EXTRACTED TEXT:
################
In FY21, 10.7 lakh new micro-insurance policies were issued to individuals with a new business premium of ₹355.3 crore (in the life-insurance segment), and 53,046 new micro-insurance policies were issued in the general insurance segment (excluding standalone health insurers). Government’s flagship schemes like Pradhan Mantri Fasal Bima Yojana (PMFBY), have led to significant growth in the premium income for crop insurance, while Ayushman Bharat (Pradhan Mantri Jan Arogya Yojana) (AB PM-JAY) has also driven insurance adoption and penetration in its segment.
Economic Survey 2022-2023 notes that the Government of India extended benefit of the Employees State Insurance Corporation (ESIC) pension scheme was extended to even those who have lost earning members due to Covid-19. Dependent family members of such persons were entitled to a pension equivalent to 90 per cent of the average daily wage drawn by the worker as per the existing norms. The insurance benefits under the Employees Deposit Linked Insurance (EDLI) scheme were also enhanced and liberalized.
Rule 64 of CCS (Pension) Rules, 1972, was relaxed to ensure immediate provisional sanction of pensionary benefits amid the unprecedented pandemic. To enhance the “Ease of Living” of Central Government Civil Pensioners, an Electronic Pension Payment order (e-PPO) was integrated with Digi Locker, creating a permanent PPO record in the Digi Locker.
The total number of subscribers under the National Pension Scheme (NPS) and Atal Pension Yojana (APY) registered a YoY growth of 25.1 per cent in November 2022, with AUM witnessing a growth of 22.7 per cent during the same period. The overall contribution recorded an increase of 27.6 per cent in November 2022, with maximum growth registered by the All-Citizen model followed by the Corporate Sector.
A survey by PFRDA on the socio-economic characteristics of NPS subscribers for the five-year period FY17 to FY21 showed that 24 per cent were female subscribers. APY shows a better gender balance, with number of female subscribers increasing from nearly 38 per cent in the initial years of the scheme to around 44 per cent by March 2021.
################
EXERCISE: Summarize the text on insurance and pension developments in two sentences.

PROVIDED INFORMATION:
################
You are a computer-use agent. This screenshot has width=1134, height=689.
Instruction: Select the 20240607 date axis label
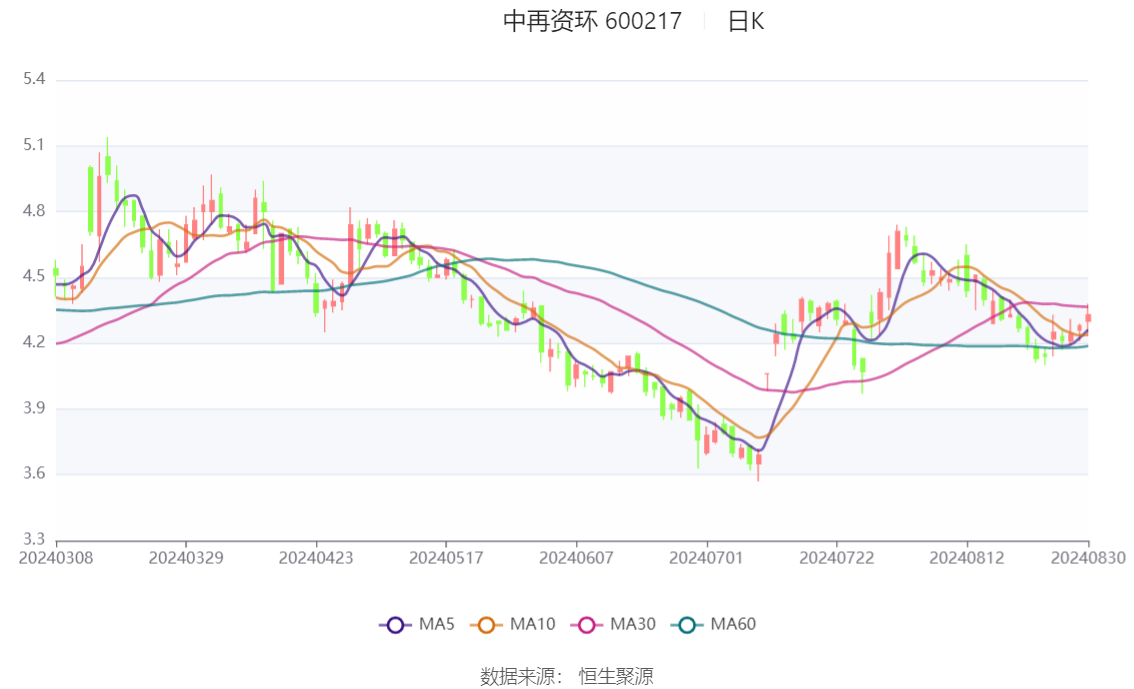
################
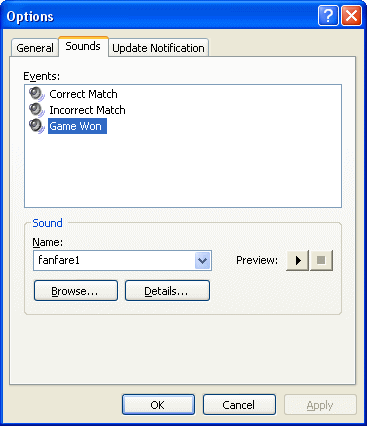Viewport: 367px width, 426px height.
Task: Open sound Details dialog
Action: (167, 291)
################
RESULT FOR THIS TASK: In FY21, 10.7 lakh new micro-insurance policies were issued in the life segment and 53,046 in the general segment, while schemes such as PMFBY and AB PM-JAY boosted crop insurance premium income and insurance adoption. During the pandemic, the government extended ESIC pension benefits and eased pension rules, and by November 2022 subscribers under NPS and APY had grown 25.1 percent year on year, with APY reaching about 44 percent female subscribers compared with 24 percent in NPS.